The exercise calls for exact output of the lines between the one that contains "The image size is (232, 158)." and the end of the data, with both ends kept and pictures left out.
════════
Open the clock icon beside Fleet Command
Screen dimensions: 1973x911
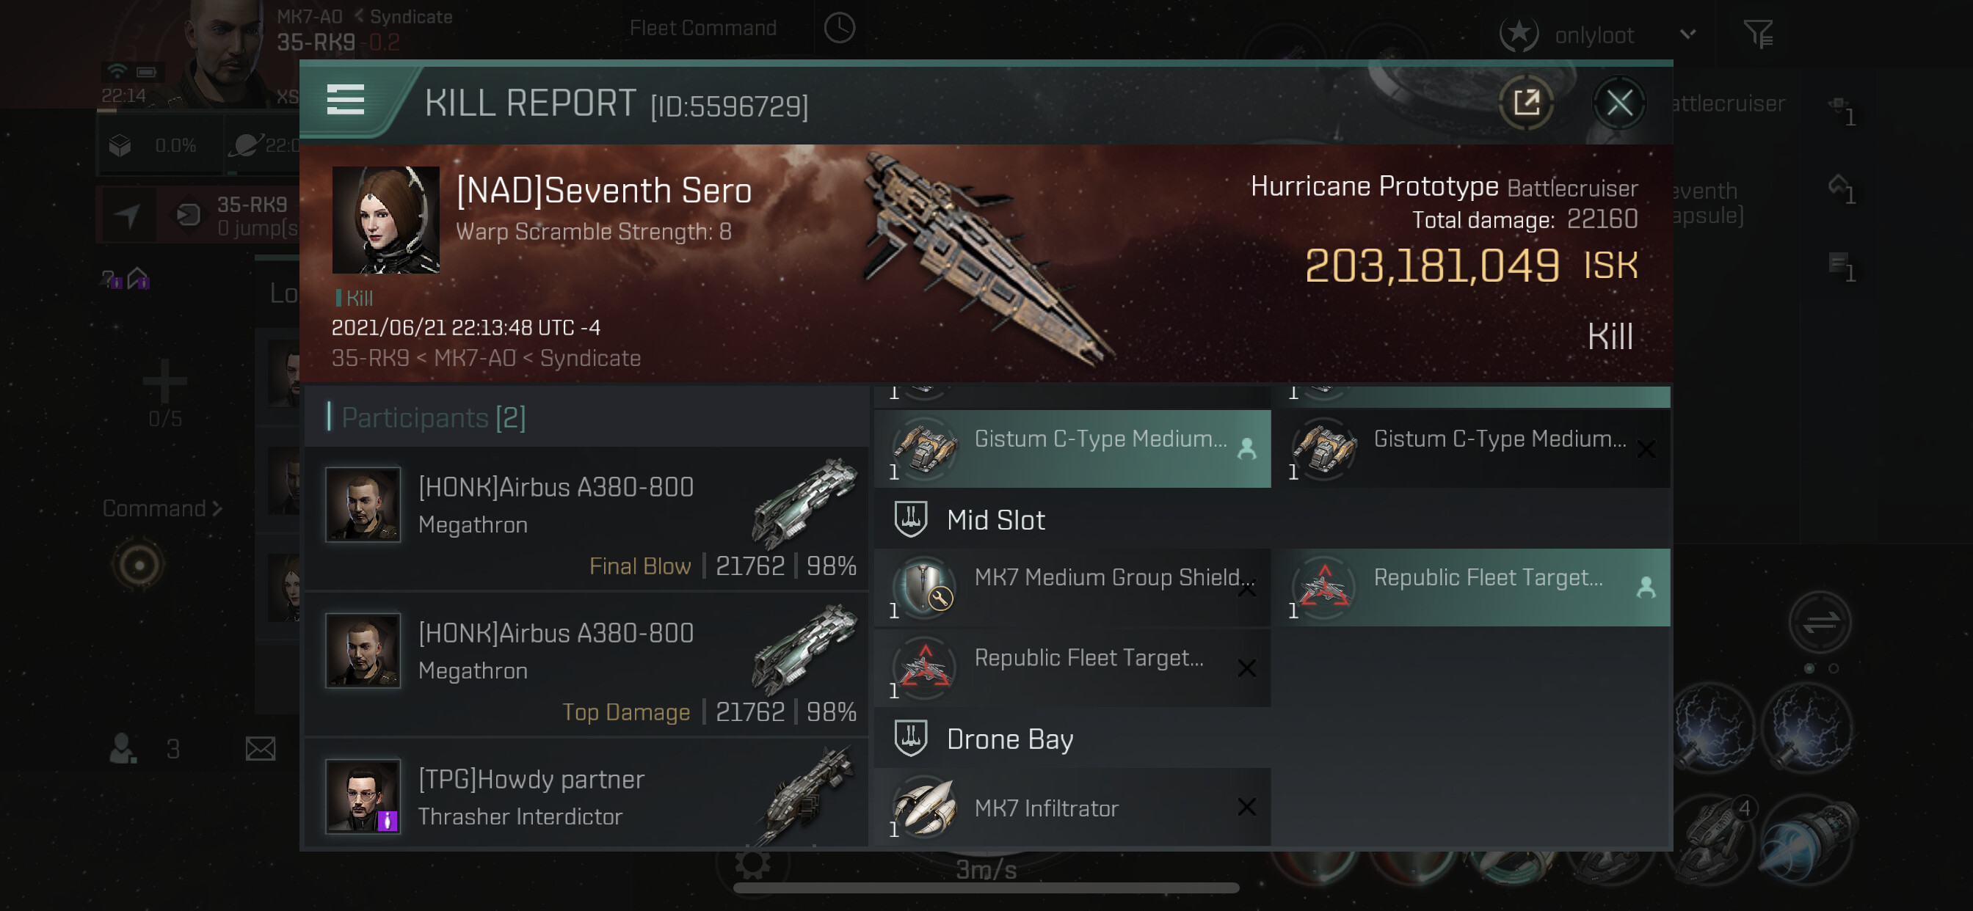(x=839, y=28)
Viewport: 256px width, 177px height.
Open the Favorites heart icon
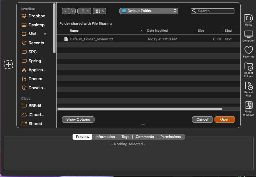click(x=248, y=52)
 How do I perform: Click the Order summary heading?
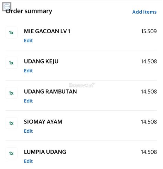(x=29, y=11)
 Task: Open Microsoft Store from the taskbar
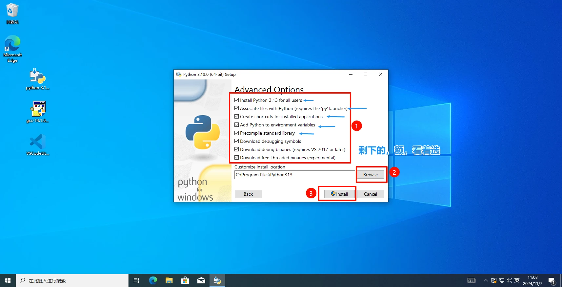(185, 280)
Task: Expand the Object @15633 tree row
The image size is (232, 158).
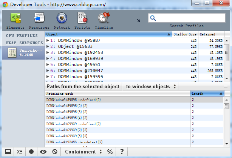Action: 48,46
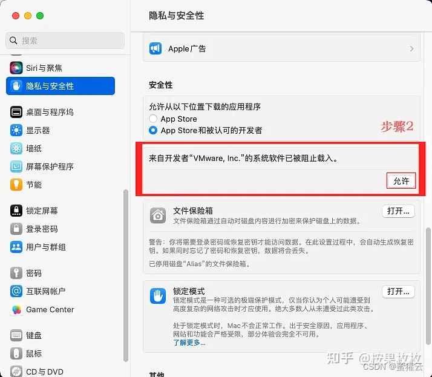Open 用户与群组 sidebar item

61,247
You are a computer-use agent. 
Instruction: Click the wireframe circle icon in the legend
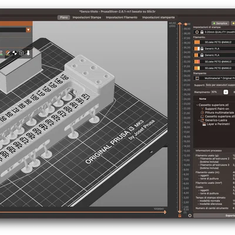click(x=22, y=53)
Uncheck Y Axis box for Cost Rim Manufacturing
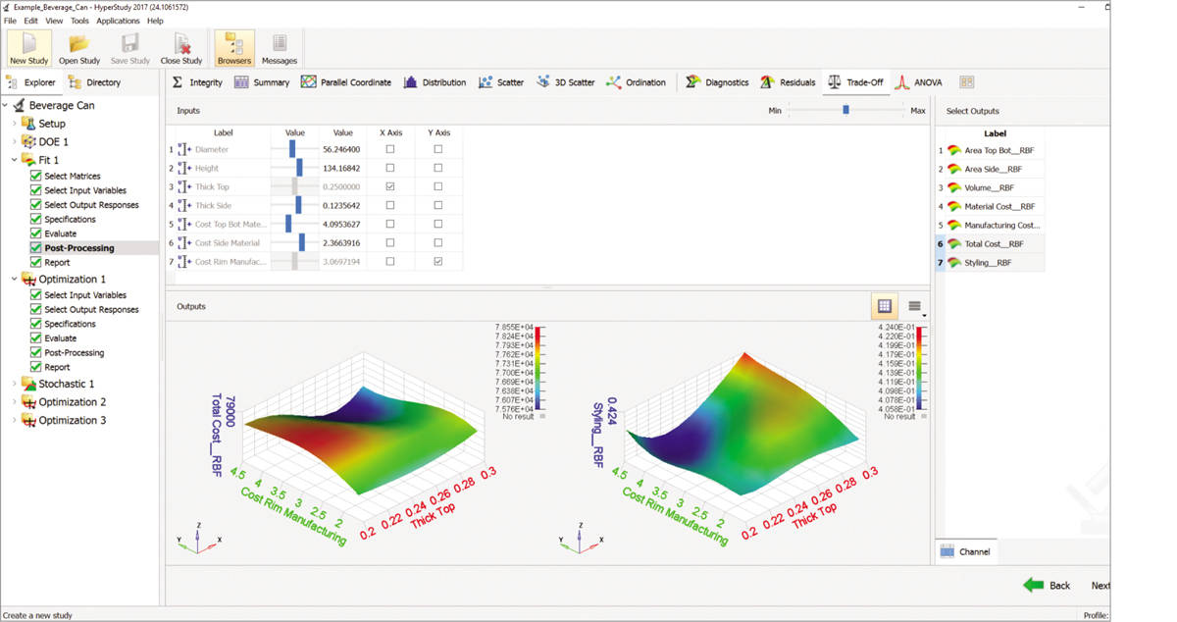The height and width of the screenshot is (622, 1177). (438, 261)
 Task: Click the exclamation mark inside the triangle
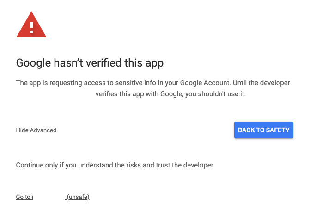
════════
**Problem solution**
The image size is (232, 158).
Action: 48,46
Open 用户与群组 sidebar item

61,247
You are a computer-use agent. 
Instruction: Click the wireframe circle icon in the legend
click(x=22, y=53)
Uncheck Y Axis box for Cost Rim Manufacturing
The height and width of the screenshot is (622, 1177). (438, 261)
 Task: Click the exclamation mark inside the triangle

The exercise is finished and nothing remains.